§ Tarefa a realizar
Escreva a continuação do texto sobre decisões do STJ a respeito de danos morais presumidos, começando logo após a última frase.

Equívoco administrativo
Em
2003, a Primeira Turma julgou um recurso especial envolvendo o
Departamento Autônomo de Estradas de Rodagem do Rio Grande do Sul
(DAER/RS) e entendeu que danos morais provocados por equívocos em atos
administrativos podem ser presumidos.
Na ocasião,
por erro de registro do órgão, um homem teve de pagar uma multa
indevida. A multa de trânsito indevidamente cobrada foi considerada pela
Terceira Turma, no caso, como indenizável por danos morais e o órgão
foi condenado ao pagamento de dez vezes esse valor. A decisão
significava um precedente para "que os atos administrativos sejam
realizados com perfeição, compreendendo a efetiva execução do que é
almejado" (REsp 608.918).
Para o relator, ministro
José Delgado, "o cidadão não pode ser compelido a suportar as
consequências da má organização, abuso e falta de eficiência daqueles
que devem, com toda boa vontade, solicitude e cortesia, atender ao
público".
De acordo com a decisão, o dano moral
presumido foi comprovado pela cobrança de algo que já havia sido
superado, colocando o licenciamento do automóvel sob condição do novo
pagamento da multa. "É dever da Administração Pública primar pelo
atendimento ágil e eficiente de modo a não deixar prejudicados os
interesses da sociedade", concluiu.
Credibilidade desviada
A
inclusão indevida e equivocada de nomes de médicos em guia orientador
de plano de saúde gerou, no STJ, o dever de indenizar por ser dano
presumido. Foi esse o posicionamento da Quarta Turma ao negar recurso
especial interposto pela Assistência Médica Internacional (Amil) e
Gestão em Saúde, em 2011.

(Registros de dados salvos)
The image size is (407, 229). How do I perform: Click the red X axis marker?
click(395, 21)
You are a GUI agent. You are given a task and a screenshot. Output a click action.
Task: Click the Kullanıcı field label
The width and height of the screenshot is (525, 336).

§ Resposta do exercício
O livro serve de guia
para os usuários do plano de saúde e trouxe o nome dos médicos sem que
eles fossem ao menos procurados pelo representante das seguradoras para
negociações a respeito de credenciamento junto àquelas empresas. Os
profissionais só ficaram sabendo que os nomes estavam no documento
quando passaram a receber ligações de pacientes interessados no serviço
pelo convênio.
Segundo o ministro Luis Felipe
Salomão, relator do recurso especial, "a própria utilização indevida da
imagem com fins lucrativos caracteriza o dano, sendo dispensável a
demonstração do prejuízo material ou moral" (REsp 1.020.936).
No
julgamento, o ministro Salomão advertiu que a seguradora não deve
desviar credibilidade dos profissionais para o plano de saúde, incluindo
indevidamente seus nomes no guia destinado aos pacientes. Esse ato,
"constitui dano presumido à imagem, gerador de direito à indenização,
salientando-se, aliás, inexistir necessidade de comprovação de qualquer
prejuízo", acrescentou.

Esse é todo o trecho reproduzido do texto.